Immediately, employees posted feedback to articles, and often shared nuggets of information and insight that went well beyond what we included in the story. I could see there was gold to be mined by giving pick axes to everyone in the company, not just leadership. I even chose the slogan, “All of us are smarter than one of us,” to express the vision behind my company, Communitelligence.
To better understand how ESN’s deliver business value, let’s do a head-to-head test drive of the old and steady tool what most of us still do today, email, against the new and sleeker ESN. Let’s pretend I need to find out the potential security risks of an enterprise social network and what firewalls we are using in our company today. So I compose my question and send it to the few people I know who might be able to help. And I wait patiently to see if someone responds. If they do, great, I have my answer and I can include it in my research report. If not, I’m stuck and have to go back to sending more emails and waiting.
Contrast that to putting the same request on our company’s enterprise social network. Now my query becomes part of the activity stream that is a free-flowing channel of questions, announcements, questions and ideas submitted by employees. The software allows employees to subscribe and follow communities, individuals, projects and even documents so I’m now in the know in a way not possible before. The software surfaces people, data, and applications in a central, accessible, real-time virtual interface.
So my ENS question is potentially seen by all the employees who follow network security or enterprise social networking, or IT. The chances of me getting an answer are now much higher, and it will likely be a better answer because it will be crowdsourced by employees. The thread of answers from multiple experts I never knew existed will shed new light, ask other pertinent questions and even correct earlier answers. I’ve been able to tap the wisdom of the crowd.
Plus – and this is big — now the knowledge surfaced in the thread I started is archived and easily found by other employees who might need similar information later. Compare that to the answer I might have received via email, which, incidentally is also less secure.
Even if the answer was equally solid, this knowledge is cloistered privately on my email record so no one else can benefit from the same information later and that knowledge walks out of the company when I leave. “Email is where knowledge goes to die,” is the way Bill French, founder of iPadCTO, sums up this email vs. ESN deficiency.
“Activity Streams fundamentally change how companies do business, unlocking the vast amount of information generated by everyday operations and making it instantly available across previously defined boundaries,” according to a Socialtext document. “Activity Streams humanize every business process inside a company, adding a social layer to data and opening up real-time collaboration. Activity Streams are the future of enterprise collaboration.”
“I answer one question for 18,000 people,” Bryce Williams, social collaboration at Eli Lilly told CIO magazine. “I never have to ask the same question twice.

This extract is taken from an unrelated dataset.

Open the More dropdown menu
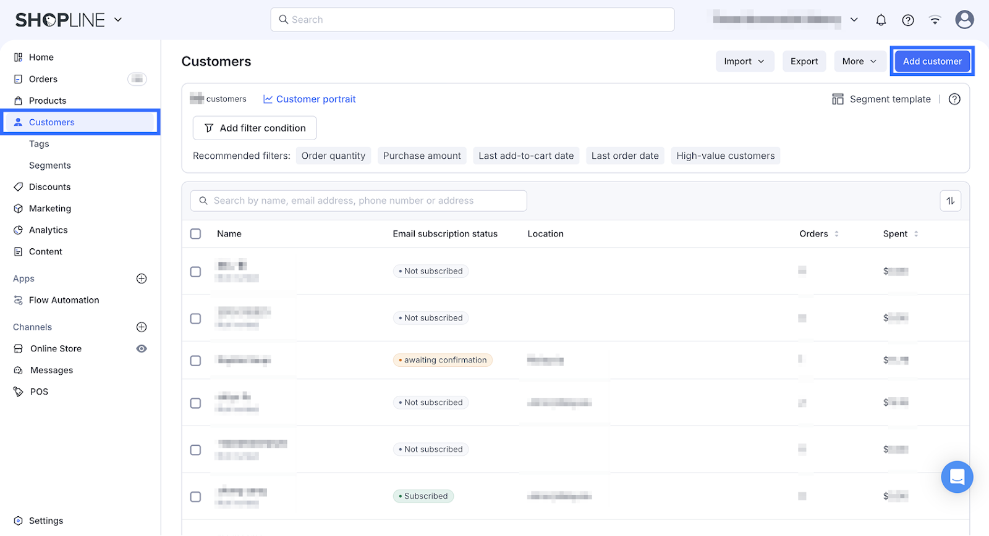 click(859, 61)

If someone asks the same question, I just link to the answer.”
There’s another subtle but critical difference between email and updates on an ESN. Email is private exchanges between individuals; ESNs are “public.” When I answer a question or post an idea on an ESN, I’m writing it for everyone in the organization.
“It’s a totally different mindset,” says Michael Idinopulos, writing on the Socialtext blog. “When I go through my emails, it’s a series of updates–usually reactive–to individuals: Don’t do this, that is approved, can’t make this meeting, missed you at that conference.
“When I go through Signals (a post in a Socialltext activity stream), it’s an opportunity to model, to muse, to question, to inspire in a uniquely public and transparent way: This is how we should think about this, help me understand that, I’m making this a personal priority, let’s celebrate the awesome job she did on that. This is work that adds to my energy, rather than taking it away.”